Published on September 26, 2016

Thank you Mr. President, Action Canada makes this statement on behalf of the Sexual Rights Initiative.

Women human rights defenders are facing state-authorised crackdowns that prevent them from doing their work and puts their safety at risk. These violations are contrary to the letter and spirit of the Vienna Declaration and Programme of Action, and have a stagnating effect on the critical work of civil society. Examples of this trend include the ongoing persecution of the feminist collective Nazra for Feminist Studies in Egypt, and particularly of its founder and director Mozn Hassan in the so-called Foreign Funding Case, the freezing of all assets of founder Hossam Baghat of the Egyptian Initiative for Personal Rights and persecution of indigenous peoples who seek to protect their environment from extractive industries particularly in North America. This unwarranted and unjust targeting of human rights defenders endangers the very fabric of democracy and is contrary to everything this Council is supposed to represent.

The discourse of terrorism is increasingly used to justify surveillance, unwarranted detention, racial profiling, restriction of movement and the silencing of civil society. Far from addressing the root of the problem, such as neocolonialism and fundamentalisms, leaders in both the North and the South use the instability caused by inequality and reduced choices to justify curtailing the very freedoms that protect the pluralism of civil society.
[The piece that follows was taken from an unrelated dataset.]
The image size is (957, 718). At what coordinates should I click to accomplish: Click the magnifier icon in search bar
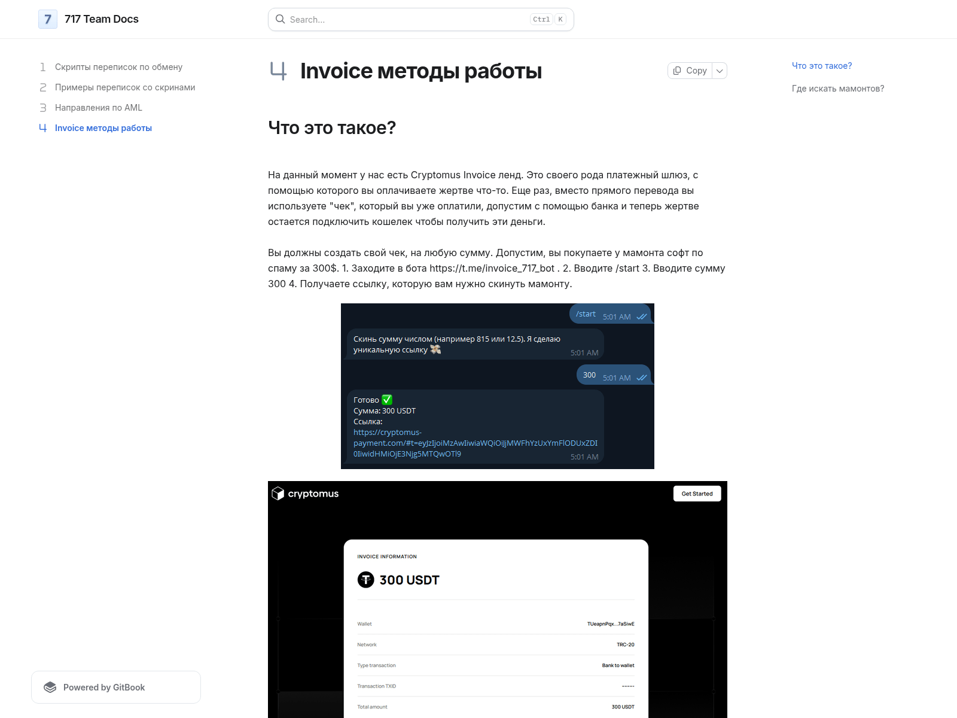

For centuries, women’s bodies have been subjected to the terrors of female genital mutilations, rape, forced child marriage and forced childbirth. Not once have these practices been deemed acts of terrorism nor has as much money or effort been poured into fighting for the autonomy and freedom that women need and demand. From an intersectional feminist perspective, the different manifestations of violence, such as wars, increasing privatization and harmful cultural and religious practices, work together to maintain the conditions of inequality, fear, and chronic lack, that characterise the lives of the vast majority of the world’s population. In light of such an oppressive scenario of domination and subjugation, it is all the more urgent that we actively foster a vibrant civil society and increase all people’s ability to exercise their human rights.